Non è improbabile che uno spazioso e tortuoso budello interrotto da capaci e pressochè inesauribili serbatoi sotterranei s'interponga tra i due termini del flusso e deflusso, in un ambiente ove le acque ricche di materiali in sospensione fini e grossolani si decantano, si riposano, per defluire poi lente, limpide e fresche al mare.

Come studiare, individuare, localizzare tale capace ed ideale lago sotterraneo racchiuso nei meandri carsici del sottosuolo?

L'utilità e l'ausilio, la spiegazione del fenomeno può darceli la speleologia in un campo di studi, di ricerche, certamente più interessante ed insolito che può aprirci all'orizzonte della idrologia sotterranea del Salento.

Le "vore" di Casarano, di Ruffano, di Supersano, di Presicce ecc. che raccolgono le acque di vastissimi bacini imbriferi che quasi sempre le inghiottono con sorprendente rapidità, sono certamente collegate attraverso vaste anfrattuosità, attraverso spaziosi ed ampi meandri che permettono poi alle acque di poter rapidamente defluire.

Tali insaziabili "gole", che s'inoltrano tetre e misteriose nelle viscere della terra, ci riportano al problema postoci all'inizio.

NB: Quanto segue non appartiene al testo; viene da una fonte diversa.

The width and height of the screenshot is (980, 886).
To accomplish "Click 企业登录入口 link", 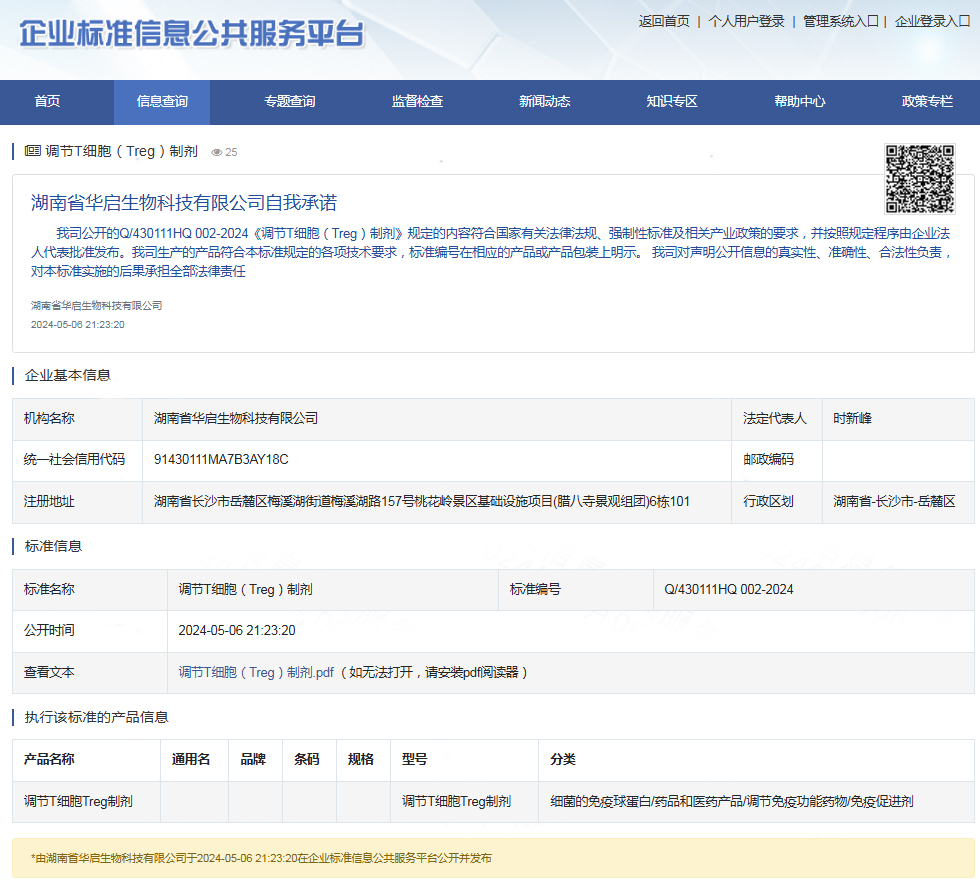I will click(932, 21).
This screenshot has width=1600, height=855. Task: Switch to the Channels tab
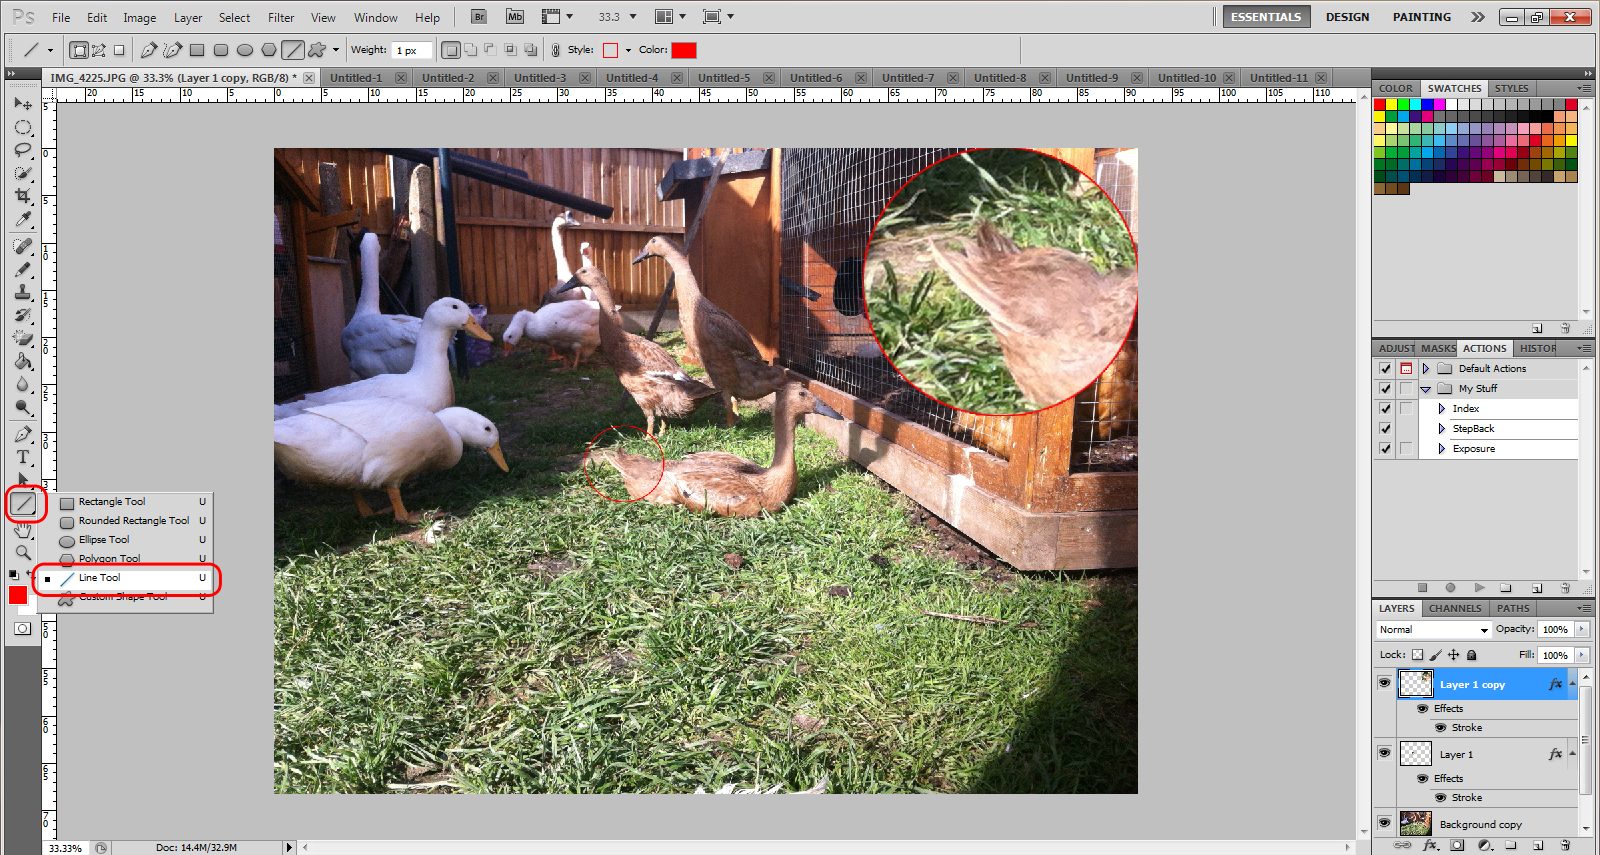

Non è azzardato pensare che penetrando in esse dal retroterra si possa attraverso le anse di questo mostruoso naturale intestino geologico raggiungere gli antri aperti sul mare.

Arditissimo il cammino ed altrettanto ardita l'ipotesi, suffragata però da osservazioni non del tutto irreali.

Per ardita che sia, questa ipotesi non è da trascurarsi, nè folle la ricerca, solo che non manchi passione, buona volontà, ardimento ed attrezzatura adatta per compierla.

Occorrerebbe pertanto battere la via nuova dell'acqua con l'esplorazione delle voragini condotta con metodo e competenza allo scopo anche di evitare l'intasamento e l'ostruzione di questi inghiottitori, di queste valvole di sicurezza della Regione, tipiche del nostro carsismo che hanno determinato in anni recenti fatali incidenti e luttuose alluvioni.

La ricerca in tal senso condotta potrebbe veramente portare a risultati insperati e quell'acqua che un ingrato suolo, roccioso, arido e sterile ha relegato nelle viscere del Salento ove è gelosamente custodita, potrebbe apparire copiosa agli occhi increduli dell'insolito ricercatore.

Siamo dunque di fronte ad un aspetto interessante della speleologia, che valica i soliti orizzonti di studio e qui affianca efficace nella ricerca del prezioso elemento qui, più che altrove, indispensabile alla vita, sicura premessa per un migliore domani.